## TASK INPUTS:

● ● ● ● ●

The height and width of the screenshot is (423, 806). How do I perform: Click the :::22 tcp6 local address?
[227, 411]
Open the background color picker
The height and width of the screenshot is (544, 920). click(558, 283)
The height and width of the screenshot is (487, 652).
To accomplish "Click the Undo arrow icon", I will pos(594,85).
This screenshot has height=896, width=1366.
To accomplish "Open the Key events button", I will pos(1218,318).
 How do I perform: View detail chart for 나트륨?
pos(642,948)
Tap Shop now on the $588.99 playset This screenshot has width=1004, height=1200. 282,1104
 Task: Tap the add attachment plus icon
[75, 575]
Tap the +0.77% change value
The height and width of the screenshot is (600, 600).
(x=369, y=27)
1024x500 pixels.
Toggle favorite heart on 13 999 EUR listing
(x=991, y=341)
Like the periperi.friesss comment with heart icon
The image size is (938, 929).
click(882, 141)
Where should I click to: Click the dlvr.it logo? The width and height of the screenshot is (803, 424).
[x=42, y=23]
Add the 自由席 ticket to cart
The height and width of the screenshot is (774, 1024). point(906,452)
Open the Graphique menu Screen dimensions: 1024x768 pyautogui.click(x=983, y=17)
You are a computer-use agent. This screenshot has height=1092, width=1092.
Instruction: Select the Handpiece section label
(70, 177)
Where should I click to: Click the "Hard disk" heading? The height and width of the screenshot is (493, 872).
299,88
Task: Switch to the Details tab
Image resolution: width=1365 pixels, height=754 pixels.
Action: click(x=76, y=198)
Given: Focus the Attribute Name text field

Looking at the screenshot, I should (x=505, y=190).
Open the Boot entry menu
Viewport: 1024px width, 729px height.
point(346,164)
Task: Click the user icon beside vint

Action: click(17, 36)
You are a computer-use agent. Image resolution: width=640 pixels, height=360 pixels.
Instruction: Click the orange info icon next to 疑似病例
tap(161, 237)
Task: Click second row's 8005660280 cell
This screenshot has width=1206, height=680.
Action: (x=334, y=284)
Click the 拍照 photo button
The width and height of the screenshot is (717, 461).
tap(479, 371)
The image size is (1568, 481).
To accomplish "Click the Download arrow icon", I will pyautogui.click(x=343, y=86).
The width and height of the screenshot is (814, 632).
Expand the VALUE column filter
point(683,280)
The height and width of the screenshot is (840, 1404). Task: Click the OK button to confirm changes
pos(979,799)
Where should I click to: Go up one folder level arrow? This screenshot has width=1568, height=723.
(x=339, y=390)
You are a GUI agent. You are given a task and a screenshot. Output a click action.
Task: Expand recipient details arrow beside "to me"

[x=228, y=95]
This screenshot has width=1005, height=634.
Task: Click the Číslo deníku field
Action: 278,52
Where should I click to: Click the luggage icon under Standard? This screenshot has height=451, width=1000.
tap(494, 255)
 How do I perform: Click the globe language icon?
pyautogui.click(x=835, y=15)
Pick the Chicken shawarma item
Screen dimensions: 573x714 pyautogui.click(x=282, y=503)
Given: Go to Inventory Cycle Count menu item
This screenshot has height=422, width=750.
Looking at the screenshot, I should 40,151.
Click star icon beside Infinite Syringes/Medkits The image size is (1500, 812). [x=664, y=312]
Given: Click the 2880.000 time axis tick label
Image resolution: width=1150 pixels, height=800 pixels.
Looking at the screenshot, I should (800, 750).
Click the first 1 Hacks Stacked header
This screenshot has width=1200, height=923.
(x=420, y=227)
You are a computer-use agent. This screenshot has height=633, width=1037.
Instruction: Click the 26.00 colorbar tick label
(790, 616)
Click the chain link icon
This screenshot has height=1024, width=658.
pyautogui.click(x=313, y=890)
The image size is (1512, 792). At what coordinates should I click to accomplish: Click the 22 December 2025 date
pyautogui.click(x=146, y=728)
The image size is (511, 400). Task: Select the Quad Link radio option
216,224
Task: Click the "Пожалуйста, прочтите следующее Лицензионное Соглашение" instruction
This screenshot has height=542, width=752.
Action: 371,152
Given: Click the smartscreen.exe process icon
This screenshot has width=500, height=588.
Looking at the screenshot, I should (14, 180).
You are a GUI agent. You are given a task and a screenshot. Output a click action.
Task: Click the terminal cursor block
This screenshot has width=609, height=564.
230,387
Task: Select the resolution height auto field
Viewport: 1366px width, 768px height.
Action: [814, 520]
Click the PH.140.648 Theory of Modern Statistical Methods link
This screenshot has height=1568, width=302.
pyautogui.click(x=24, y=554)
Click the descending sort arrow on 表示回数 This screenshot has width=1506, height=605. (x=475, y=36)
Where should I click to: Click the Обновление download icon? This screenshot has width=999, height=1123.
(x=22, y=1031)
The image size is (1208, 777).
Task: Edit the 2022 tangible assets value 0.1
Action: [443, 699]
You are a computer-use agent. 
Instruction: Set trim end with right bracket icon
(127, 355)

● ● ● ● ●

## TASK DETAILS:
Exact reproduction of all the material is needed.

## RESPONSE TO THIS EXERCISE:
The height and width of the screenshot is (423, 806). How do I perform: Click the :::22 tcp6 local address?
[227, 411]
Open the background color picker
The height and width of the screenshot is (544, 920). click(558, 283)
The height and width of the screenshot is (487, 652).
To accomplish "Click the Undo arrow icon", I will pos(594,85).
This screenshot has height=896, width=1366.
To accomplish "Open the Key events button", I will pos(1218,318).
 How do I perform: View detail chart for 나트륨?
pos(642,948)
Tap Shop now on the $588.99 playset This screenshot has width=1004, height=1200. 282,1104
 Task: Tap the add attachment plus icon
[75, 575]
Tap the +0.77% change value
The height and width of the screenshot is (600, 600).
(x=369, y=27)
1024x500 pixels.
Toggle favorite heart on 13 999 EUR listing
(x=991, y=341)
Like the periperi.friesss comment with heart icon
The image size is (938, 929).
click(882, 141)
Where should I click to: Click the dlvr.it logo? The width and height of the screenshot is (803, 424).
[x=42, y=23]
Add the 自由席 ticket to cart
The height and width of the screenshot is (774, 1024). point(906,452)
Open the Graphique menu Screen dimensions: 1024x768 pyautogui.click(x=983, y=17)
You are a computer-use agent. This screenshot has height=1092, width=1092.
Instruction: Select the Handpiece section label
(70, 177)
Where should I click to: Click the "Hard disk" heading? The height and width of the screenshot is (493, 872).
299,88
Task: Switch to the Details tab
Image resolution: width=1365 pixels, height=754 pixels.
Action: click(x=76, y=198)
Given: Focus the Attribute Name text field

Looking at the screenshot, I should (x=505, y=190).
Open the Boot entry menu
Viewport: 1024px width, 729px height.
point(346,164)
Task: Click the user icon beside vint

Action: click(17, 36)
You are a computer-use agent. Image resolution: width=640 pixels, height=360 pixels.
Instruction: Click the orange info icon next to 疑似病例
tap(161, 237)
Task: Click second row's 8005660280 cell
This screenshot has width=1206, height=680.
Action: (x=334, y=284)
Click the 拍照 photo button
The width and height of the screenshot is (717, 461).
tap(479, 371)
The image size is (1568, 481).
To accomplish "Click the Download arrow icon", I will pyautogui.click(x=343, y=86).
The width and height of the screenshot is (814, 632).
Expand the VALUE column filter
point(683,280)
The height and width of the screenshot is (840, 1404). Task: Click the OK button to confirm changes
pos(979,799)
Where should I click to: Go up one folder level arrow? This screenshot has width=1568, height=723.
(x=339, y=390)
You are a GUI agent. You are given a task and a screenshot. Output a click action.
Task: Expand recipient details arrow beside "to me"

[x=228, y=95]
This screenshot has width=1005, height=634.
Task: Click the Číslo deníku field
Action: 278,52
Where should I click to: Click the luggage icon under Standard? This screenshot has height=451, width=1000.
tap(494, 255)
 How do I perform: Click the globe language icon?
pyautogui.click(x=835, y=15)
Pick the Chicken shawarma item
Screen dimensions: 573x714 pyautogui.click(x=282, y=503)
Given: Go to Inventory Cycle Count menu item
This screenshot has height=422, width=750.
Looking at the screenshot, I should 40,151.
Click star icon beside Infinite Syringes/Medkits The image size is (1500, 812). [x=664, y=312]
Given: Click the 2880.000 time axis tick label
Image resolution: width=1150 pixels, height=800 pixels.
Looking at the screenshot, I should (800, 750).
Click the first 1 Hacks Stacked header
This screenshot has width=1200, height=923.
(x=420, y=227)
You are a computer-use agent. This screenshot has height=633, width=1037.
Instruction: Click the 26.00 colorbar tick label
(790, 616)
Click the chain link icon
This screenshot has height=1024, width=658.
pyautogui.click(x=313, y=890)
The image size is (1512, 792). At what coordinates should I click to accomplish: Click the 22 December 2025 date
pyautogui.click(x=146, y=728)
The image size is (511, 400). Task: Select the Quad Link radio option
216,224
Task: Click the "Пожалуйста, прочтите следующее Лицензионное Соглашение" instruction
This screenshot has height=542, width=752.
Action: 371,152
Given: Click the smartscreen.exe process icon
This screenshot has width=500, height=588.
Looking at the screenshot, I should (14, 180).
You are a GUI agent. You are given a task and a screenshot. Output a click action.
Task: Click the terminal cursor block
This screenshot has width=609, height=564.
230,387
Task: Select the resolution height auto field
Viewport: 1366px width, 768px height.
Action: [814, 520]
Click the PH.140.648 Theory of Modern Statistical Methods link
This screenshot has height=1568, width=302.
pyautogui.click(x=24, y=554)
Click the descending sort arrow on 表示回数 This screenshot has width=1506, height=605. (x=475, y=36)
Where should I click to: Click the Обновление download icon? This screenshot has width=999, height=1123.
(x=22, y=1031)
The image size is (1208, 777).
Task: Edit the 2022 tangible assets value 0.1
Action: [443, 699]
You are a computer-use agent. 
Instruction: Set trim end with right bracket icon
(127, 355)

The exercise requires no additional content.